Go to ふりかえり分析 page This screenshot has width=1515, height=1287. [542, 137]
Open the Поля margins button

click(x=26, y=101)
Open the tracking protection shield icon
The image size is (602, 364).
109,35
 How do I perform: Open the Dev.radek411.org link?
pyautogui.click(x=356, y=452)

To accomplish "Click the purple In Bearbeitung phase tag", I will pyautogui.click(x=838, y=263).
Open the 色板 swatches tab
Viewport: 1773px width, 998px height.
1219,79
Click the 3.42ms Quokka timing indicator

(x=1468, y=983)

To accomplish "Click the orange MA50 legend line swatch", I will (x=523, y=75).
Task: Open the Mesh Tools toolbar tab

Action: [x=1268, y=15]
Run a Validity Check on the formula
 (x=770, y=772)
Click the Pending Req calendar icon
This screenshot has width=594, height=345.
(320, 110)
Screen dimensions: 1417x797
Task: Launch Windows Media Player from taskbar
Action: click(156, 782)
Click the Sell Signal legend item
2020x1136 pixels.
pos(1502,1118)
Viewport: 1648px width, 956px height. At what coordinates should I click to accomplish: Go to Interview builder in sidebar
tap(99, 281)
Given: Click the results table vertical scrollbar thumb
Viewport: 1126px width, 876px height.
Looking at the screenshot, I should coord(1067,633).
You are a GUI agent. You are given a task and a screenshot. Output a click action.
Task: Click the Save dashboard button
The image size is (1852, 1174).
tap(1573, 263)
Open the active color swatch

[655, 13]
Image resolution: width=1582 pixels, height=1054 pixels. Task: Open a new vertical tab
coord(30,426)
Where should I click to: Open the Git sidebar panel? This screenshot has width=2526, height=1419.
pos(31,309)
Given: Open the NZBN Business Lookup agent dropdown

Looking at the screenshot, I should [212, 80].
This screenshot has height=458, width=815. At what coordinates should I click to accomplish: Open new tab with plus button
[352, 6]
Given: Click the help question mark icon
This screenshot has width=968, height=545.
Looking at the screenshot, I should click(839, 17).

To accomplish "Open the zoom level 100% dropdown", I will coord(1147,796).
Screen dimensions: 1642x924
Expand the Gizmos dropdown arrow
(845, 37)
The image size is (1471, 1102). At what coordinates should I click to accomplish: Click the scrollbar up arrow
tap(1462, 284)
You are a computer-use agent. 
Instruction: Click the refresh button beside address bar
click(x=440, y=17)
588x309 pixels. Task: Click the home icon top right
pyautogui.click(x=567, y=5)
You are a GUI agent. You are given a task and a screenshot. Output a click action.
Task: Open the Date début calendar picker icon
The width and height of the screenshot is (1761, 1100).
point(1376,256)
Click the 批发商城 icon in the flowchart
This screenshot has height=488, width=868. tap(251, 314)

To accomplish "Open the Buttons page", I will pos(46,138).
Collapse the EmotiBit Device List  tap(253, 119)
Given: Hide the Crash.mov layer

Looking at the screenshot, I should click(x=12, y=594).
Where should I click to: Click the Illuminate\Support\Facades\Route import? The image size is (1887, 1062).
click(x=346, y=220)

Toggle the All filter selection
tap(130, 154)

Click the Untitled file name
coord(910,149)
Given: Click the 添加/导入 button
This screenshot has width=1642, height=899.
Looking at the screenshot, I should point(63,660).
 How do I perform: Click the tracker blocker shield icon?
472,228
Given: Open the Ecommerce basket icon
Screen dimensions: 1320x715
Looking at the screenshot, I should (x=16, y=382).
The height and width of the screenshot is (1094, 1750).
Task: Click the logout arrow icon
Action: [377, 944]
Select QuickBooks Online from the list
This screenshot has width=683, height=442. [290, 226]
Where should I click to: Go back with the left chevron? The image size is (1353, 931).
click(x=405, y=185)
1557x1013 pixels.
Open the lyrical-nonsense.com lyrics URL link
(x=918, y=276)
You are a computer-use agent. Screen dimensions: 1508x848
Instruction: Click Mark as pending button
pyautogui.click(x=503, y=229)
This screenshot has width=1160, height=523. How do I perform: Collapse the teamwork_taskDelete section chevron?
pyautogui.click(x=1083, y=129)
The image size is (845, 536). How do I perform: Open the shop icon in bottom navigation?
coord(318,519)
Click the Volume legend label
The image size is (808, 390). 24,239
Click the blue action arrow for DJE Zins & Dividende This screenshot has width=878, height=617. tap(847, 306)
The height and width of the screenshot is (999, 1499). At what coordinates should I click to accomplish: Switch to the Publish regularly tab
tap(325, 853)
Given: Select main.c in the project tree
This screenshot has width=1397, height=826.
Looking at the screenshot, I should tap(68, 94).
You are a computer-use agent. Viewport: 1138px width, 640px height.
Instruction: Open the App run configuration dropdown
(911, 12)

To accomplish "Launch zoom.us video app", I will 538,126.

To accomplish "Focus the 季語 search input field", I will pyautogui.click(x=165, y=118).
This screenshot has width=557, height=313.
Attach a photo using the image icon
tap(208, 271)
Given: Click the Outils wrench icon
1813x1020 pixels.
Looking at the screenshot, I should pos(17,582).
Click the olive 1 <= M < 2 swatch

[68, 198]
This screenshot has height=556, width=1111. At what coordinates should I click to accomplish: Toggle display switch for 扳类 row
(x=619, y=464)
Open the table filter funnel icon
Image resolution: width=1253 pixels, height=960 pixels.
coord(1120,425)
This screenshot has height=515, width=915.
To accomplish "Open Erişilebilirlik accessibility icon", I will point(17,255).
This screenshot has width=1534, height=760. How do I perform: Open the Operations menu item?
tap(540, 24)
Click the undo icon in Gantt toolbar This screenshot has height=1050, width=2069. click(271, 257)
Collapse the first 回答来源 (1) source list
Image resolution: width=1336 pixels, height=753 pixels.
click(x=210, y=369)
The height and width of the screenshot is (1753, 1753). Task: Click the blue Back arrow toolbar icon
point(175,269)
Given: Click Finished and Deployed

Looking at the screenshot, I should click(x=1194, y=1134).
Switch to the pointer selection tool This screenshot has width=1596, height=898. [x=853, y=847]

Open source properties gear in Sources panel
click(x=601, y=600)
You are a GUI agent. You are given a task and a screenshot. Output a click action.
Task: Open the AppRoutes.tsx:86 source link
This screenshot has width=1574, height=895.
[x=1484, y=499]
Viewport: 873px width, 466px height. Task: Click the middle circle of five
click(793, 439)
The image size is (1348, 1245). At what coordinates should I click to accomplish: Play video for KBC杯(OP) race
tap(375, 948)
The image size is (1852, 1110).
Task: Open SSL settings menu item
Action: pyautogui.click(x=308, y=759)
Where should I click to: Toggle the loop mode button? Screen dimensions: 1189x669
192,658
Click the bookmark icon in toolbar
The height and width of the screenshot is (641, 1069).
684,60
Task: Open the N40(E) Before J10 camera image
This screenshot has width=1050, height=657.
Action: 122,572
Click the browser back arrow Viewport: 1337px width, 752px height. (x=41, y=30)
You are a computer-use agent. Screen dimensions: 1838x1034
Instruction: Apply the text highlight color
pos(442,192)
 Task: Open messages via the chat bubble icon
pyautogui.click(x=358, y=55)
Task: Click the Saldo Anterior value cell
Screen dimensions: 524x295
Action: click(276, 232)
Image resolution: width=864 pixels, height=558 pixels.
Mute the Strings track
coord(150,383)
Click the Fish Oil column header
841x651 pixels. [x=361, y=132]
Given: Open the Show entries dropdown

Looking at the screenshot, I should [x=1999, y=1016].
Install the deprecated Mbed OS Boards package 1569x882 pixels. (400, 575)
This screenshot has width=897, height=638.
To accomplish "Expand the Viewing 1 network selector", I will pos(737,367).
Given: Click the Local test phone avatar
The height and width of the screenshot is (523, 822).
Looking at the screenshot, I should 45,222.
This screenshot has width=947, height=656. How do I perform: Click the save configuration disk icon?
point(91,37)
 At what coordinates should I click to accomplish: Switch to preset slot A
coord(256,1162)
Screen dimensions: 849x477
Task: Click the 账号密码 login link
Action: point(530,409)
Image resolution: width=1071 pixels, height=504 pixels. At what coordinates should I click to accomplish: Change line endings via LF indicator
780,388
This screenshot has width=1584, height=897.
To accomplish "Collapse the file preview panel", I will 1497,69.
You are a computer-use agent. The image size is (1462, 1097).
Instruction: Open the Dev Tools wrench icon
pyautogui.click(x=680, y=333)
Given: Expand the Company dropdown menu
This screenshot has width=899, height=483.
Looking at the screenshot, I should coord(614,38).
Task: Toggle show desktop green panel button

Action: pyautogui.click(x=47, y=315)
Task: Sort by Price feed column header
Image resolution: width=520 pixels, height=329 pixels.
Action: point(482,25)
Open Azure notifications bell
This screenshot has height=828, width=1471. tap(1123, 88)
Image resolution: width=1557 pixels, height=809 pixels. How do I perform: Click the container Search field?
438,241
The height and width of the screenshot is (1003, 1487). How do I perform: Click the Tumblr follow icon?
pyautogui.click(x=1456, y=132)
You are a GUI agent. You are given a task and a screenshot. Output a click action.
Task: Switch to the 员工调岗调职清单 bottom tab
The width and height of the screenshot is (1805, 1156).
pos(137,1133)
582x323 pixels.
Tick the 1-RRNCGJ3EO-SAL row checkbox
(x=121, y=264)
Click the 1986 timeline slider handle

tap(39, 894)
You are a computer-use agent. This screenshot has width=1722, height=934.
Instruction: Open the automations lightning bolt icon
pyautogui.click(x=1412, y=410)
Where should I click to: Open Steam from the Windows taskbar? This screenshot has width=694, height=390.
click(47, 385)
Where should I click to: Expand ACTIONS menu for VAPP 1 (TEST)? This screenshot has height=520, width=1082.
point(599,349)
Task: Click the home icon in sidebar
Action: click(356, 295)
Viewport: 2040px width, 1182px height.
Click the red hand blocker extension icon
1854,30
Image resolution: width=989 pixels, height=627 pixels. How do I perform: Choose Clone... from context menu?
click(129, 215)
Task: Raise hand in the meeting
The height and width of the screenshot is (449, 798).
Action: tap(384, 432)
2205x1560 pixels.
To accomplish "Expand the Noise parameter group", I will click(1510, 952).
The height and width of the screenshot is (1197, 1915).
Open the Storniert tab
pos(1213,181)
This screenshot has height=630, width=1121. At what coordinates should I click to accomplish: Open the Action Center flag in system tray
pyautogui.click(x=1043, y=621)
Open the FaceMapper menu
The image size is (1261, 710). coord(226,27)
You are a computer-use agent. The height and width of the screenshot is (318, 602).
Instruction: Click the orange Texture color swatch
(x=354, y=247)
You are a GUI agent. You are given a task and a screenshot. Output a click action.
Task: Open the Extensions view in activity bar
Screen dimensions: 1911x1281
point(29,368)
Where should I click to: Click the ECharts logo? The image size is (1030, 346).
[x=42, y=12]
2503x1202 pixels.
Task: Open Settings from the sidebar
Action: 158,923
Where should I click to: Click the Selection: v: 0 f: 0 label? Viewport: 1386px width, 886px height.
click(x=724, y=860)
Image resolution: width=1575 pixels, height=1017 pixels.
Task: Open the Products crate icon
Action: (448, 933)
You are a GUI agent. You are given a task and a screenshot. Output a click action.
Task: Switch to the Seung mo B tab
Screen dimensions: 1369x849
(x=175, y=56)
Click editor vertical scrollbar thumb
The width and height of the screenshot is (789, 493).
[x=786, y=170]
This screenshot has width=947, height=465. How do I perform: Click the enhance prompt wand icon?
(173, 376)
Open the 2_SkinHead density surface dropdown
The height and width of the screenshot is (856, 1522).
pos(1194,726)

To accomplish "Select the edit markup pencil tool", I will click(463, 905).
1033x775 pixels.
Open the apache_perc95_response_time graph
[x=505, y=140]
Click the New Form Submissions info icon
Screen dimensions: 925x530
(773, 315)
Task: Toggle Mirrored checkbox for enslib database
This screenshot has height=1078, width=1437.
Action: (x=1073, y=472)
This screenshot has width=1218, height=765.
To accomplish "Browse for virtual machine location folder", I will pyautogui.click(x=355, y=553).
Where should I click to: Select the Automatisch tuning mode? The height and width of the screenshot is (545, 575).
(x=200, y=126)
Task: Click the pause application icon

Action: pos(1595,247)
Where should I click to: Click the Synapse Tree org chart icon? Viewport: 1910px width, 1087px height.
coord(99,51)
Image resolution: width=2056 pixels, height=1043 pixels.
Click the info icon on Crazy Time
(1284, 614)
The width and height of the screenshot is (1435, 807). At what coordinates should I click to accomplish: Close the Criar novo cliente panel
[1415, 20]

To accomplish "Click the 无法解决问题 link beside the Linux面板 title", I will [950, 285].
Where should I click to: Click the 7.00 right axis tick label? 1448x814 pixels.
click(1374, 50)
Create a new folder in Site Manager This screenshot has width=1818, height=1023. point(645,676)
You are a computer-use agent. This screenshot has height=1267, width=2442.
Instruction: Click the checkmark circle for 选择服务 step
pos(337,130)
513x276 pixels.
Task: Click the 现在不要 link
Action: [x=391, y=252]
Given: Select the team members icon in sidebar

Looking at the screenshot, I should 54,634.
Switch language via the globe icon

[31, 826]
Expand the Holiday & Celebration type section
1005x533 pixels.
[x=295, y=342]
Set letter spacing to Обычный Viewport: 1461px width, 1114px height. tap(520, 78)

# # # #

_To do:_ The answer consists of every line above in which the word "calendar" occurs.

_Answer to the problem:_
Click the Pending Req calendar icon
Task: Open the Date début calendar picker icon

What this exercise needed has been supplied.